Get in on the nights of the living dead

By Marc Savlov, May 31, 2019, Screens

"Nosferatu? Does this word not sound like the call of the death bird at midnight? You dare not say it since the pictures of life will fade into dark shadows; ghostly dreams will rise from your heart and feed on your blood." – Opening title card from F.W. Murnau's Nosferatu, 1922

With the ratlike upper incisors, the bald pate, and vulpine ears, actor Max Schreck's portrayal of the ur-bloodsucker couldn't be more dissimilar from the vast legions of his exsanguinary cinematic progeny. As Count Orlok (not Dracula – this was the original mockbuster), he is to Bela Lugosi and Frank Langella's effete, inherently carnal night stalkers as a rancid claret is to the finest Chateau Mouton Rothschild Bordeaux. But of course, they don't drink wine, do they?
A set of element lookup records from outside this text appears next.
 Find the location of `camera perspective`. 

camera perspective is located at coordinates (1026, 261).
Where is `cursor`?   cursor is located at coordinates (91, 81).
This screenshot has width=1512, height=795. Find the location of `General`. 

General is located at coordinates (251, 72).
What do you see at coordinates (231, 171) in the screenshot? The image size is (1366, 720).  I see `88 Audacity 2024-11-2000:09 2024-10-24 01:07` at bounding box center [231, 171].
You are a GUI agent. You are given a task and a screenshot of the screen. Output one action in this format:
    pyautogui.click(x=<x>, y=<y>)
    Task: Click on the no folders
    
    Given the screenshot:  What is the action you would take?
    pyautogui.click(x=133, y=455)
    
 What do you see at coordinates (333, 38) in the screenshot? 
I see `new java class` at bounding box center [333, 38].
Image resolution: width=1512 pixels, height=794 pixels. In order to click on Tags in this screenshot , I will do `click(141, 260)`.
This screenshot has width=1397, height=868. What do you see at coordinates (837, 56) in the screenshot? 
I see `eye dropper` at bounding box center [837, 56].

Expect otherwise at Austin's inaugural Nosferatu Festival: A Weekend of Horror, Bat City's newest and potentially most monomaniacal entry into an already lengthy list of film fests. Founded by Mitch Rafter, publisher of local glossy horror zine Gore Noir, the three-day event celebrates the 90th anniversary of the arrival on American screens of the German expressionist "symphony of terror" with appropriately phantasmagorical aplomb. Expect multiple screenings of Murnau's masterpiece featuring live unique scores by the Invincible Czars and Lucid Dementia, coffin relay races, and a downright bloodthirsty attempt to slaughter the current Guinness World Record for "Largest Gathering of People Dressed as Vampires," which for now stands at 1,039 undead, undead, undead.

"Nosferatu is a film that's loved by so many different types of people," explained Rafter, "including the goths, the metal crowd, old-school horror fans, and it just kind of struck me as amazing that a figure as iconic as Nosferatu hadn't had his own festival built around him. I took that initial idea and then built a whole kind of celebratory vampire weekend around it." (Note: Vampire Weekend will not be playing.)

A welcome respite from the hordes of shambling, Romero-esque revenants that have overrun pop culture for the past decade, Rafter promises the minifest will be family-friendly during the daylight hours, but will descend into a toothsome orgy of diabolical debauchery less suitable for the Hotel Transylvania set. Costumes are encouraged, although attendees need not go to Gary Oldman or Klaus Kinski lengths. After all, plastic dime-store fangs worn by an unhinged Nicolas Cage in Vampire's Kiss made for one of the most memorable vampiric performances of the 1980s. "We'll be having a costume contest, but that doesn't necessarily mean you have to come as a vampire," Rafter said. "People can come as vampire slayers, victims, brides of Dracula, or whatever they want." (Our money's on the various incarnations of Stoker's original Renfield, who somehow always manages to upstage his undead overlord no matter what film version he appears in.)

As for libations, Rafter said, "We're also going to have a specially crafted 'Nosferatu-brew' created by 4th Tap Brewing Co-op, who are going to be making their beer as bloodred as possible, and we'll be putting that into IV bags for people to drink from." Shades of Jim Jarmusch's Only Lovers Left Alive there, to be sure, but it's Nosferatu's nacht der untoten, at least until the sun comes up.

Nosferatu Festival: May 31-June 2, 4th Tap Brewing Co-op, 10615 Metric. Opening night party at Kick Butt Cafe, 5775 Airport. Tickets and info at www.nosferatufestival.com.